-------- Dataset entries --------
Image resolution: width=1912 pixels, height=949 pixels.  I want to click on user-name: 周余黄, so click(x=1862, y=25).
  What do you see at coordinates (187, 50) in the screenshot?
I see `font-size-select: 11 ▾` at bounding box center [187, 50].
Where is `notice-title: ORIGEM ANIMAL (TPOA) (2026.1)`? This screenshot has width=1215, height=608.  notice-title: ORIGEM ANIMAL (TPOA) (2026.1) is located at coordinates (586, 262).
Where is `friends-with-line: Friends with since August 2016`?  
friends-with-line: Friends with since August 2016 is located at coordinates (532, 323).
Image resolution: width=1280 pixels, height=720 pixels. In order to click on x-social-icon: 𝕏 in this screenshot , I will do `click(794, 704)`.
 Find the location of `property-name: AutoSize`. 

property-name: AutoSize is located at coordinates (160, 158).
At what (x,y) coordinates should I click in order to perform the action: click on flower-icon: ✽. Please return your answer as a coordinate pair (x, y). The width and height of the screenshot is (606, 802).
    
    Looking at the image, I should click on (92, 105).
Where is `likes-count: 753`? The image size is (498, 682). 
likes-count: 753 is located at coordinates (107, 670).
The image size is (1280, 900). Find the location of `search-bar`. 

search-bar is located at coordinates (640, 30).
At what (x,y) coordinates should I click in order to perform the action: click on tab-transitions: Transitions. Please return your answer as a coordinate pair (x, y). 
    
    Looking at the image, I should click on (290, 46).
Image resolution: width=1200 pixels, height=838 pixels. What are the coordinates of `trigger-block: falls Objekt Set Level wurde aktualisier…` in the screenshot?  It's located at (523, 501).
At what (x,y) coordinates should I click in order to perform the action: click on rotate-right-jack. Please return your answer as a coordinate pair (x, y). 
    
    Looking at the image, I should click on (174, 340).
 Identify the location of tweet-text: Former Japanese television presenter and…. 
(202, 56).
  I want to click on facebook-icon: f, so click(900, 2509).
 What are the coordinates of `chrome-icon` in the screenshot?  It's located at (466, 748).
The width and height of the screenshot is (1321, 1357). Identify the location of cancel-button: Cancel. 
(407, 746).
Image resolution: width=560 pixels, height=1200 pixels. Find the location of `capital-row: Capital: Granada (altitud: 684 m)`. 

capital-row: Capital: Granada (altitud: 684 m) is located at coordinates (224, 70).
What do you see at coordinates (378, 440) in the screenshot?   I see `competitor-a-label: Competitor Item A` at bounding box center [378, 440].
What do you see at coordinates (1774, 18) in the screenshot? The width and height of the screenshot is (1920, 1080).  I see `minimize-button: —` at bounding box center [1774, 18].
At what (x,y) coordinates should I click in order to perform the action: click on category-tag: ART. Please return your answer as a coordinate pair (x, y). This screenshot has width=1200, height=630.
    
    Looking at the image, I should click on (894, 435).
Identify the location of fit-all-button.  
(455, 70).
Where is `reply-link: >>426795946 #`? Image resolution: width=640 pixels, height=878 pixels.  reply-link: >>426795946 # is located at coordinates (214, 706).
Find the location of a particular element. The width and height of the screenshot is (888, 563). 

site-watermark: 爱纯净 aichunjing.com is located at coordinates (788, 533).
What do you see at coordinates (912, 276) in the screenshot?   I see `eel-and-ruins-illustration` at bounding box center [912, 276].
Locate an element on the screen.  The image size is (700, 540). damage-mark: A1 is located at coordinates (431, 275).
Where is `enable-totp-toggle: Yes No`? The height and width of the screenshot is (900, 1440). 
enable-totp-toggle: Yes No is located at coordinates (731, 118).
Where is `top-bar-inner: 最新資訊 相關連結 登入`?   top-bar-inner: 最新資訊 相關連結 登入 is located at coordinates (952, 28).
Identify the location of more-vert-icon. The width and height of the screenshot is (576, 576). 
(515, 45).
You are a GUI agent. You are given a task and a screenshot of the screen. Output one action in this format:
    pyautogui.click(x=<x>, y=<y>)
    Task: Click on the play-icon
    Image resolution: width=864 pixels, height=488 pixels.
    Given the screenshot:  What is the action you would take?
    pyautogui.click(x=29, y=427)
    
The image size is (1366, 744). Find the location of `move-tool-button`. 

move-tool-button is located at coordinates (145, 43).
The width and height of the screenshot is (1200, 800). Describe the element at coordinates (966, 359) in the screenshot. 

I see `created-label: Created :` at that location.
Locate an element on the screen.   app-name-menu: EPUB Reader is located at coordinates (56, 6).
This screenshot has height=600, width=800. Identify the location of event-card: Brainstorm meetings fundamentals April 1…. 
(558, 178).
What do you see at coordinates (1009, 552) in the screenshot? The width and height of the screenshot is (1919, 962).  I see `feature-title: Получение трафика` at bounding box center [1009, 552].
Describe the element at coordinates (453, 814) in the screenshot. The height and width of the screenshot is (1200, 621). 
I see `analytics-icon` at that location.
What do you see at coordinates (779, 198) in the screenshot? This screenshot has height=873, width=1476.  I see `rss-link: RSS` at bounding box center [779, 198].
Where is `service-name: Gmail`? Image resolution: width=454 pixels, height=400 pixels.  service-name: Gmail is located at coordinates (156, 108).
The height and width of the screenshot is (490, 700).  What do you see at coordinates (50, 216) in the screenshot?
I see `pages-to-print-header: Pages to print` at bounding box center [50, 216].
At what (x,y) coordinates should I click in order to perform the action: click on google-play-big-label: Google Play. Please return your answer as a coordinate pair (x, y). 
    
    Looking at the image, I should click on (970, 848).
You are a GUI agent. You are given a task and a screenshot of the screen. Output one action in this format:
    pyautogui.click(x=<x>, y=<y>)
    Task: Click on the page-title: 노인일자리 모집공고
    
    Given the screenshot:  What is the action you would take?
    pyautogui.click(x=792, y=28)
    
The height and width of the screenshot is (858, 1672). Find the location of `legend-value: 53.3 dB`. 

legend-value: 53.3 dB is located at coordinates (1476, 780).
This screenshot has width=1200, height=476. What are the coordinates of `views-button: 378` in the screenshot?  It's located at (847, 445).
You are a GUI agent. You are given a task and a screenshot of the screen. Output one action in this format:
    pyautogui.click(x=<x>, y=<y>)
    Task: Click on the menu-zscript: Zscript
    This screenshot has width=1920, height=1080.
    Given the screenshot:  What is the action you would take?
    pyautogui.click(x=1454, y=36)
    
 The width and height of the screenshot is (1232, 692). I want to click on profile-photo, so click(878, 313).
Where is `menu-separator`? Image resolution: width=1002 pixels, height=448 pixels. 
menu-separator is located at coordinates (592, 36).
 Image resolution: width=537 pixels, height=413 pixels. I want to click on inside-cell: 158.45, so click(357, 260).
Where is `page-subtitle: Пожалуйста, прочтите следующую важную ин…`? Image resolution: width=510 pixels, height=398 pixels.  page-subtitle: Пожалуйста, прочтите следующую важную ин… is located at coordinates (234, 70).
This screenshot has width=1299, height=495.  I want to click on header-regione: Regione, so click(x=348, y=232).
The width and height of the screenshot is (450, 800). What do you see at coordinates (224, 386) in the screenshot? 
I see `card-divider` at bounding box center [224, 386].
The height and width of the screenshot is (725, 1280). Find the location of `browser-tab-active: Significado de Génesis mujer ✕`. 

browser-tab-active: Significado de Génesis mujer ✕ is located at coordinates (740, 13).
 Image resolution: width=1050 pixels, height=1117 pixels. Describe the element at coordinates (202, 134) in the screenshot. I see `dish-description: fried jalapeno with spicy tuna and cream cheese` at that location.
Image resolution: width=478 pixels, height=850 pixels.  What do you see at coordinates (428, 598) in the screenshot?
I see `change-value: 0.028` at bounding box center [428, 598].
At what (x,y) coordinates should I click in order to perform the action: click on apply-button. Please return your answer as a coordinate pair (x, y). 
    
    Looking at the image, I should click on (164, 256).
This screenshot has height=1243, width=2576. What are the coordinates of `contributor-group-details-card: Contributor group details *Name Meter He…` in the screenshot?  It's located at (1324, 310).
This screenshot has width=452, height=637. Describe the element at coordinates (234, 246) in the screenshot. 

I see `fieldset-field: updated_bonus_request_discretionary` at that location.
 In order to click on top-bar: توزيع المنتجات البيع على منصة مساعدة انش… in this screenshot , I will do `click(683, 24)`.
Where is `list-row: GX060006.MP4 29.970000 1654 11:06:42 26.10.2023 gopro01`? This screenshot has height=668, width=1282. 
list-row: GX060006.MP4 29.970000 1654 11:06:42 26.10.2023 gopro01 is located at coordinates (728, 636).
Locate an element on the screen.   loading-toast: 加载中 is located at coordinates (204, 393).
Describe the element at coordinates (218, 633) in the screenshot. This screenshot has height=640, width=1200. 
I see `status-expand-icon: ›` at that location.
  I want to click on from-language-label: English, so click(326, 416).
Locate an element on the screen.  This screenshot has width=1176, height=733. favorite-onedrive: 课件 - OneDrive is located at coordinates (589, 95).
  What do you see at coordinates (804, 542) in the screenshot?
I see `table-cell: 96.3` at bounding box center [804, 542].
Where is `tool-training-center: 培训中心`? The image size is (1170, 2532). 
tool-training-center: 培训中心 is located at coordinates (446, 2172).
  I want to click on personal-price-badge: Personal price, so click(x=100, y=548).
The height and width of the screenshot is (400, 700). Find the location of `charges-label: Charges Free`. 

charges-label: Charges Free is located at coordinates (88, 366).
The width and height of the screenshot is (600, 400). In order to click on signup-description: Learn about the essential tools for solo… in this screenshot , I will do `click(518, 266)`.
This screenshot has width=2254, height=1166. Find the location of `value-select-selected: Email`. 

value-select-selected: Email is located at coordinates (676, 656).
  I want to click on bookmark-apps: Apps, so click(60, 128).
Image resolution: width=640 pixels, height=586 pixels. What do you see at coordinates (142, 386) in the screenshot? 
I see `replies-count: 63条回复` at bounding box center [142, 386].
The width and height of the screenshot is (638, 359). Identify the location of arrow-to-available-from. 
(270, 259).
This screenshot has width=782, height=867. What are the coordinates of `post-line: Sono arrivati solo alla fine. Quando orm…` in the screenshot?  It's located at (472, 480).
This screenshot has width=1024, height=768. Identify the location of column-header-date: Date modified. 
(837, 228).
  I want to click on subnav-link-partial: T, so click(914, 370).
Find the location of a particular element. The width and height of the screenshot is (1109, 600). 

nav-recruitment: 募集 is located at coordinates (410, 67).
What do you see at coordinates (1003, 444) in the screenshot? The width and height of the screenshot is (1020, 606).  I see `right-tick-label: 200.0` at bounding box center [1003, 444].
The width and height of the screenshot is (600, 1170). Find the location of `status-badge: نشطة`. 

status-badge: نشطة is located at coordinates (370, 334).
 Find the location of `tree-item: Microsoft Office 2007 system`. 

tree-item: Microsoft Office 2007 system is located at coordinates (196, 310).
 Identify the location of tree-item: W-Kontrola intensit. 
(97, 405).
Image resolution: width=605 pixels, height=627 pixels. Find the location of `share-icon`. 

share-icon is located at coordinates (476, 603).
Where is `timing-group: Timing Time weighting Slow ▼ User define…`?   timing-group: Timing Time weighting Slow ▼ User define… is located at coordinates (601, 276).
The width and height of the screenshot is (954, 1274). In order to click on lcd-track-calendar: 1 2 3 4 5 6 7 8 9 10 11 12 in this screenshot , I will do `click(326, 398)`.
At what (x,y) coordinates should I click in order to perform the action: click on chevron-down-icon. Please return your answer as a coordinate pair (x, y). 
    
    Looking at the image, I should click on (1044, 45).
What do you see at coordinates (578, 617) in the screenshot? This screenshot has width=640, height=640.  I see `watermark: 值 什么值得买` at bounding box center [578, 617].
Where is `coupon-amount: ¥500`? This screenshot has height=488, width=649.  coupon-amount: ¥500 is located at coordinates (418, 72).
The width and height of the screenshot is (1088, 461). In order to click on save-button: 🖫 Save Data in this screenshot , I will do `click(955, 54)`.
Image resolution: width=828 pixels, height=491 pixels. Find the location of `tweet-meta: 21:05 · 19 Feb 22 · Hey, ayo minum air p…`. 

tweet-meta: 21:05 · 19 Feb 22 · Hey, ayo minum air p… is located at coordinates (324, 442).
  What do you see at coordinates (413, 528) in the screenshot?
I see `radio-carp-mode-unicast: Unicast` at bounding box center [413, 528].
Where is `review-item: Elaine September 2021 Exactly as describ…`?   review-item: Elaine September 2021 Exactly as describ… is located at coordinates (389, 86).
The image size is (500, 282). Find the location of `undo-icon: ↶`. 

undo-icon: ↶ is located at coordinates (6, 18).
--------
- Work request: Copy out the lines above word for word, starting at the one containing "Identify the location of tree-item: W-Kontrola" and ending with the last line of the saved entries.

- Exercise response:
 Identify the location of tree-item: W-Kontrola intensit. 
(97, 405).
Image resolution: width=605 pixels, height=627 pixels. Find the location of `share-icon`. 

share-icon is located at coordinates (476, 603).
Where is `timing-group: Timing Time weighting Slow ▼ User define…`?   timing-group: Timing Time weighting Slow ▼ User define… is located at coordinates (601, 276).
The width and height of the screenshot is (954, 1274). In order to click on lcd-track-calendar: 1 2 3 4 5 6 7 8 9 10 11 12 in this screenshot , I will do `click(326, 398)`.
At what (x,y) coordinates should I click in order to perform the action: click on chevron-down-icon. Please return your answer as a coordinate pair (x, y). 
    
    Looking at the image, I should click on (1044, 45).
What do you see at coordinates (578, 617) in the screenshot? This screenshot has width=640, height=640.  I see `watermark: 值 什么值得买` at bounding box center [578, 617].
Where is `coupon-amount: ¥500`? This screenshot has height=488, width=649.  coupon-amount: ¥500 is located at coordinates (418, 72).
The width and height of the screenshot is (1088, 461). In order to click on save-button: 🖫 Save Data in this screenshot , I will do `click(955, 54)`.
Image resolution: width=828 pixels, height=491 pixels. Find the location of `tweet-meta: 21:05 · 19 Feb 22 · Hey, ayo minum air p…`. 

tweet-meta: 21:05 · 19 Feb 22 · Hey, ayo minum air p… is located at coordinates (324, 442).
  What do you see at coordinates (413, 528) in the screenshot?
I see `radio-carp-mode-unicast: Unicast` at bounding box center [413, 528].
Where is `review-item: Elaine September 2021 Exactly as describ…`?   review-item: Elaine September 2021 Exactly as describ… is located at coordinates (389, 86).
The image size is (500, 282). Find the location of `undo-icon: ↶`. 

undo-icon: ↶ is located at coordinates (6, 18).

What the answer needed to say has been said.